What is Securities and Exchange Commission (SEC)?
Let's find out Securities and Exchange Commission (SEC) meaning, definition in crypto, what is Securities and Exchange Commission (SEC), and all other detailed facts.
The United States Securities and Exchange Commission (SEC) was founded by Congress in 1934 and it is considered to be the very first federal government of the securities markets. Since it was the same time after the Wall Street Crash of 1929, the major purpose was to safeguard investors as well as their holdings.
The SEC is now led by former MIT blockchain scholar Gary Gensler, who has had some ups and downs with the cryptocurrency sector since its creation, along with a series of high-profile charges of Ripple Labs, John McAfee, Telegram, and others.

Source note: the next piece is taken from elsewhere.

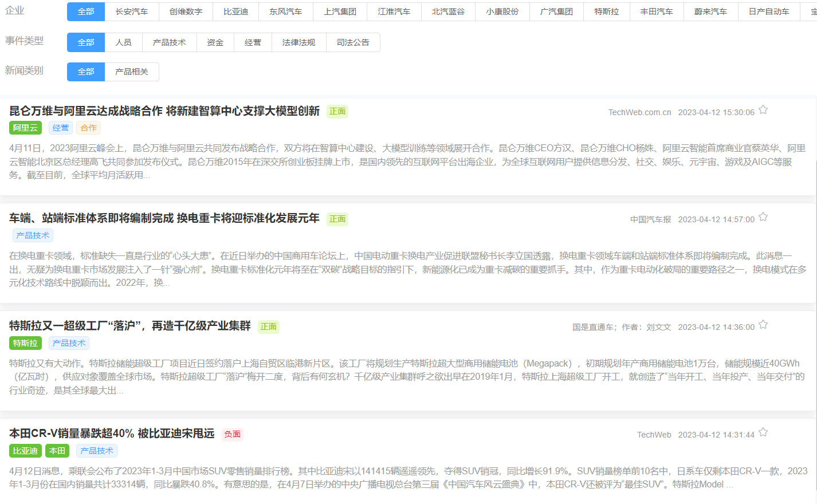Filter companies by 蔚来汽车
The width and height of the screenshot is (817, 504).
click(x=710, y=11)
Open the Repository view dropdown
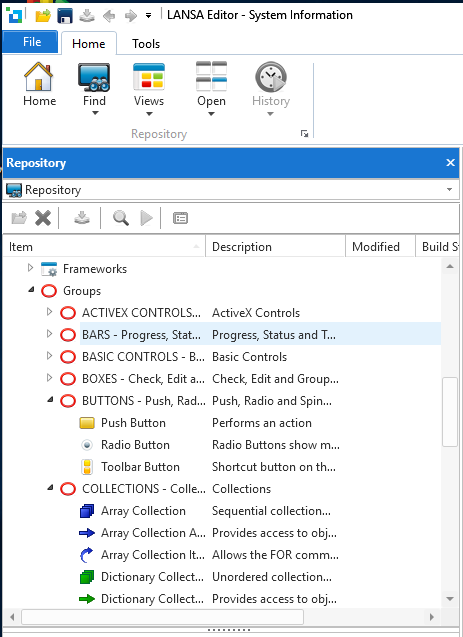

Furthermore, the SEC is accountable for supporting various businesses in generating capital in order to create jobs, provide financial investment possibilities, and discover new solutions to challenges.
They are also concerned with keeping markets efficient and systematic by staying current on market news and changes and, as a result, updating and upgrading their skills and rules to maintain pace.
The SEC requires all market players to periodically publish thorough and latest information that investors require to make secure and educated investment choices as part of the overall purpose. Through their Office of Investor Education and Advocacy, they provide the most relevant investor education and information.
As mentioned above, the SEC safeguards investors by implementing federal securities laws in order to hold lawbreakers responsible and avoid future wrongdoing. The SEC's involvement is critical since American families control more than 58% of the US equities market via mutual funds, retirement accounts, and other assets.
In addition, the SEC has 5 divisions as well as 24 offices. These five divisions are:
- Division of Enforcement;
- Division of Corporate Finance;
- Division of Investment Management;
- Division of Trading and Markets;
- Division of Economic and Risk Analysis.
Overall, its mission is to interpret and apply securities laws, create new regulations, oversee securities institutions, and administer regulations across multiple levels of government.